Dopo la pandemia virale, arriva quella di zombie

La straordinaria generosità che le economie avanzate hanno mostrato di voler mobilitare in occasione della pandemia è stato un chiaro segnale non solo di forza economica, ma anche della capacità di questi paesi di fare la cosa giusta quando si riconosce come necessaria. Qualità sicuramente commendevole, ma non certo priva di controindicazioni, come stiamo scoprendo in questi mesi nei quali, complice la guerra, i prezzi rischiano di andare fuori controllo.

Ma non c’è solo l’inflazione che dovrebbe preoccuparci. Un recente paper pubblicato dal Nber ci ricorda un’altra delle conseguenze non intenzionali che l’allargarsi della generosità – leggi sussidi – ha provocato nel nostro tessuto socioeconomico: la straordinaria crescita di imprese zombie. Ossia imprese che stanno a galla solo perché sono sussidiate in vari modi, a cominciare dal costo ridotto del loro servizio del debito.

Ovviamente è ancora prematuro pensare di poter avere analisi fondate sugli effetti di cattiva allocazione delle risorse provocate dagli incentivi Covid. E tuttavia l’esperienza è una buona maestra, di solito. E quanto a sussidi, ne abbiamo abbastanza da scrivere svariati volumi. Senza avere tali pretese, ci accontentiamo di leggere quello che osservano gli autori del paper, che è già piuttosto informativo.

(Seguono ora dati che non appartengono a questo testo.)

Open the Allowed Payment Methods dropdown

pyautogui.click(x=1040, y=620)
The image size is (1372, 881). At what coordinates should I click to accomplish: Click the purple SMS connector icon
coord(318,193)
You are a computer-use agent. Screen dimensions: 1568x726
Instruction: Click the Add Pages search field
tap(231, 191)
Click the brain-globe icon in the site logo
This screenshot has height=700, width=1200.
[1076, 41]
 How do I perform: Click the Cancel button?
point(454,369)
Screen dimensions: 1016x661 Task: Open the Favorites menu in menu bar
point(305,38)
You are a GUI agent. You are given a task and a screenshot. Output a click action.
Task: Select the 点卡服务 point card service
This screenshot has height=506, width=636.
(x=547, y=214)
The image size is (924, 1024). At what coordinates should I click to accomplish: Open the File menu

Cominciamo dall’origine di questo fenomeno. Solitamente, spiegano, l’emergere di questo fenomeno segue a uno shock. Le imprese zombie giapponesi, per dire, sono esplose quando il paese ebbe una devastante recessione patrimoniale alla fine degli anni ’80. Lo stesso è accaduto negli Usa e in Ue dopo la grande crisi finanziaria del 2008 e la crisi del debito sovrano dei primi anni Dieci.

Ad aggravare il fenomeno contribuiscono certe rilassatezze regolamentari, che consentono a banche sottocapitalizzate di rimanere sul mercato, e quindi a fornire credito “zombie” ad imprese che magari lo sono a loro volta. Alcune osservazioni, infatti, confermano che in Europa solo il 32% degli asset zombie sono in pancia a banche ben capitalizzate. E il risultato solitamente osservato è che questa “zombificazione” dell’economia azzoppa la crescita. L’esito logico di una cattiva allocazione delle risorse. Anche perché i prestiti non servono a migliorare lo stato di salute delle imprese più deboli. Semplicemente le tengono in vita.

Questa “sopravvivenza” genera diversi tipi di distorsioni, che influiscono i prezzi, sia del lavoro che delle merci, finendo col minare gli effetti benefici della competizione. E quindi si aggiungono altre zavorre alla crescita economica, che perciò ne risulta ulteriormente impedita.

I casi osservati nel paper non aggiungono granché altro a queste constatazioni. Si discute dei possibili rimedi, che vanno dal miglioramento della regolazione bancaria alla riforma delle leggi fallimentari. Ma è chiaro che l’origine del problema è l’idea che le bolle non possano esplodere, ma semmai sgonfiarsi lentamente, pure se al prezzo di rallentamenti. Il caso americano, da questo punto di vista, è icastico.

Il grafico sopra mostra la quota zombie di aziende negli Usa, adottando diversi criteri di definizioni. Aldilà del dettaglio tecnico, rimane però evidente il trend. A seconda delle definizioni utilizzate, la quota di imprese zombie che operano in quel paese oscilla fra il 10 e il 20%.

I dati ancora non permettono di trarre conclusioni sugli effetti che le politiche di sostegno varate dopo il Covid avranno su questa categoria di entità economiche. Ma se l’esperienza insegna – e in effetti insegna – possiamo ipotizzare con buone ragioni che saranno notevoli e diffusi. Praticamente un’altra pandemia. di zombie, stavolta.